I can't believe it's the end of 2012. Where the heck has the year gone?!? This year completely flew by. As I look back at 2012, it was filled with good, bad, and ugly. I think a lot of the bad and ugly became that way because of the way I reacted to the things happening around me. I don't do change well. When I get back lash from something, I tend to internalize everything thinking it's my fault and letting the guilt of whatever eat away at me. Sometimes that depression monster rears it's ugly head and takes over my entire world. All this stuff got a hold of me this past year.

For the past few weeks, I've been very introverted with my thoughts. God is definitely doing some stirring in this soul of mine. I read a quote a few months ago that really seems to be stuck in my head. The quote is from Arthur Rubinstein. It's not a long quote, but so much meaning in the words.

"I have found that if you love life, life will love you back."

I have really been praying about that. Do I hate my life? No, not by any means. But I have spent more time this year complaining to God instead of thanking Him for all he's done. God knows everything in my heart, good and bad. But I was spending so much time focusing on the bad, the good got left on the wayside. After awhile the good just didn't seem to matter any more because in my head, the bad outweighed everything. Another thing that has been brought to mind lately is that I've become a boastful person. I used to never be like that, I never wanted credit for anything. But lately, I have been giving myself credit, instead of the one who deserves it more than me...God. How did that happen?

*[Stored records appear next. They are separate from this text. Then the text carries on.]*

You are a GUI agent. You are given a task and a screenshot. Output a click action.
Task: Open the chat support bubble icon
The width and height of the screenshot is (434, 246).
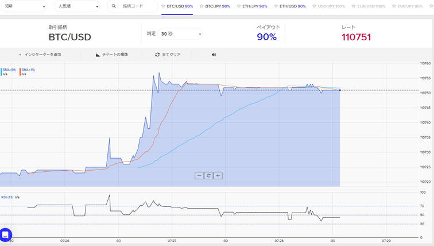click(x=5, y=235)
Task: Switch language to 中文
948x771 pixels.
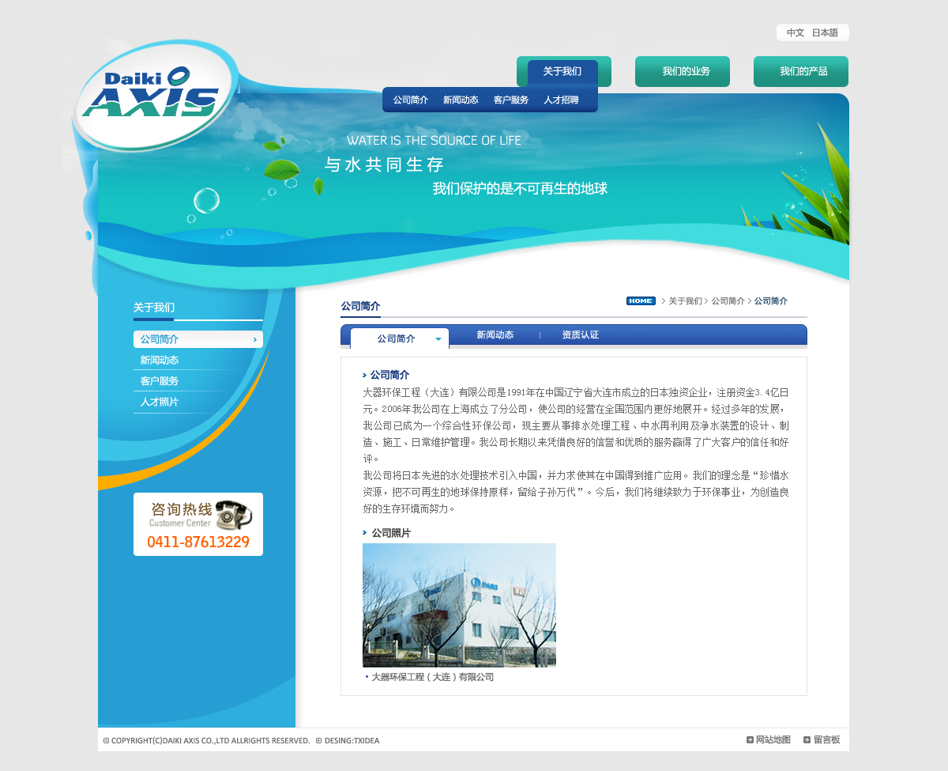Action: pos(796,33)
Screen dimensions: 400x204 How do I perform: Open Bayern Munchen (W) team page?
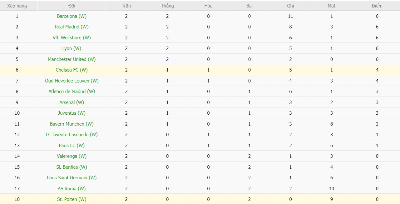tap(72, 124)
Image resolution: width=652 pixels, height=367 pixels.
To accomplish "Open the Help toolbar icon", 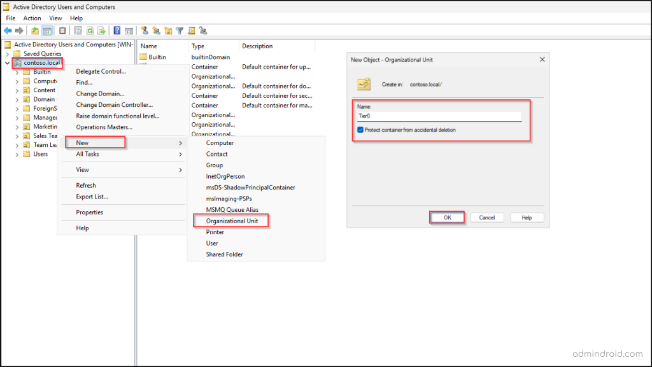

Did I get completely caught up in the world? Completely caught up in myself? Perhaps it was both. Either way, deep down, I do not like the person I am becoming. And I need to change...like yesterday. Funny, I just said I didn't do change well and here I am saying I need to change. 

I don't know where to start to get myself back to the way I was before. There's no checklist for this to get my life back on track for God. I know it needs to start with me and I know that I need God's Word to help me along the way. Every day, I am choosing to love life. Good, bad, and ugly, love it all. Because it's the only life we have and God didn't put us on this earth not to enjoy every minute of it. Sure, there will be bad times and there's always some ugly. But how I choose to react to the situation is what's going to be the kicker for me. Really looking back at 2012, I have been crazy blessed many times by God. No need to focus on the past nor the negative. Everything that happened was all part of God's plan.

I have a whole list of resolutions for the new year, but I'm not going to post them as they are private to me, but I know one thing. All things will revolve around the one who gave me life. Because I really want to suppress the "me, me, me" thoughts and fill them with "God, God, God" thoughts. 
More now than ever. 
More of Him, less of me. 
The way it needs to be. 
Goodbye 2012, I bid you goodbye. Hello 2013 and the blessings it brings! 


 

1 comment:

Jason said...

its a good post to end the year on. I too feel as you do - often at times.. yet other times not as much. Life is complicated. But I do like your quote.

PS. I like the font you are now using for your blogging.